EXERCISE INPUT >>
═══

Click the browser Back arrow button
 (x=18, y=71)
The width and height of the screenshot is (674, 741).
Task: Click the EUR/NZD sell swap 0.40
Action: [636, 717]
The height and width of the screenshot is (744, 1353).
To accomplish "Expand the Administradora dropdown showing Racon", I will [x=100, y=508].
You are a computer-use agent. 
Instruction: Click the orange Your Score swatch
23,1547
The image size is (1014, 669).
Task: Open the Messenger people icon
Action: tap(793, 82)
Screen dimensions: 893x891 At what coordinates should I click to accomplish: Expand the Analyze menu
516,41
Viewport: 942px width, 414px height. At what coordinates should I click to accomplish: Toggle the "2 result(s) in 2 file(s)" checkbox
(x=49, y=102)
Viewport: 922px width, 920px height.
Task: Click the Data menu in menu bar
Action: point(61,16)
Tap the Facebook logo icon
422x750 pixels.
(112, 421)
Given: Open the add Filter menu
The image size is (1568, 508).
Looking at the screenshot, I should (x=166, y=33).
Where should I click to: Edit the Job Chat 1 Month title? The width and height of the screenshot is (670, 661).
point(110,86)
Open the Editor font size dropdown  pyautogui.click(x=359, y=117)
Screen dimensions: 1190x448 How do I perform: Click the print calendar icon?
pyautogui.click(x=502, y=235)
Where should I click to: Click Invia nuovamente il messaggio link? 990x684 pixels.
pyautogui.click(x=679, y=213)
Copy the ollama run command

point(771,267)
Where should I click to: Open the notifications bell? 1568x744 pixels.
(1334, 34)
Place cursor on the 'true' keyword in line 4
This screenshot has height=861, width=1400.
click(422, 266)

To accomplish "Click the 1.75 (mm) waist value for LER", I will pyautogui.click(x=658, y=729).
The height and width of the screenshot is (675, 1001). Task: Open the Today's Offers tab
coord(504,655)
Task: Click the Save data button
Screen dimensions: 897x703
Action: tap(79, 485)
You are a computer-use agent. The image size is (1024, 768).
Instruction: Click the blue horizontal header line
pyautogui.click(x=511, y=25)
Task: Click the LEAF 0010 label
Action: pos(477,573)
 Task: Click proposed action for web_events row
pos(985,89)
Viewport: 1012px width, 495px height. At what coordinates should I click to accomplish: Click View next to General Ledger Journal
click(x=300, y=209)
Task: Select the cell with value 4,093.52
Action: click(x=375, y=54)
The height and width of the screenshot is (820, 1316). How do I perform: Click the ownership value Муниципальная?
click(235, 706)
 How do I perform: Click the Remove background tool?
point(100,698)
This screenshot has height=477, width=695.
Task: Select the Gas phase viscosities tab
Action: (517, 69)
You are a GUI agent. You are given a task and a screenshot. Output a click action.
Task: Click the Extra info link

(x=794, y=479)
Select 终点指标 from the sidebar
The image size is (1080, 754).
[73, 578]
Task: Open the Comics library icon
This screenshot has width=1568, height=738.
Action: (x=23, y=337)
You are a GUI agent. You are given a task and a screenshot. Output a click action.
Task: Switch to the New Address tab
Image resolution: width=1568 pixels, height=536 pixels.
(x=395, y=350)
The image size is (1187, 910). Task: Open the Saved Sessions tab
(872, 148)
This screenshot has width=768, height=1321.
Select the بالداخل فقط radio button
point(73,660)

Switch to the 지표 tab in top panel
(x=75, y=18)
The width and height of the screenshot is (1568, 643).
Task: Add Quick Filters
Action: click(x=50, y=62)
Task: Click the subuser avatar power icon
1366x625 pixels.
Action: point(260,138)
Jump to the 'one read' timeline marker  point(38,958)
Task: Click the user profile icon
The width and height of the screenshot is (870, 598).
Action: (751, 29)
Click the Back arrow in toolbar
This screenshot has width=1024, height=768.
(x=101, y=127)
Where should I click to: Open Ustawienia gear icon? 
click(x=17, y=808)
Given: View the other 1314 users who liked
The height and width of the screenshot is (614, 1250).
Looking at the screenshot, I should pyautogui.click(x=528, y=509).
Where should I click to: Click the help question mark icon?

═══

Work out the count of lines in the data above containing the string "dropdown". Give it alone.

2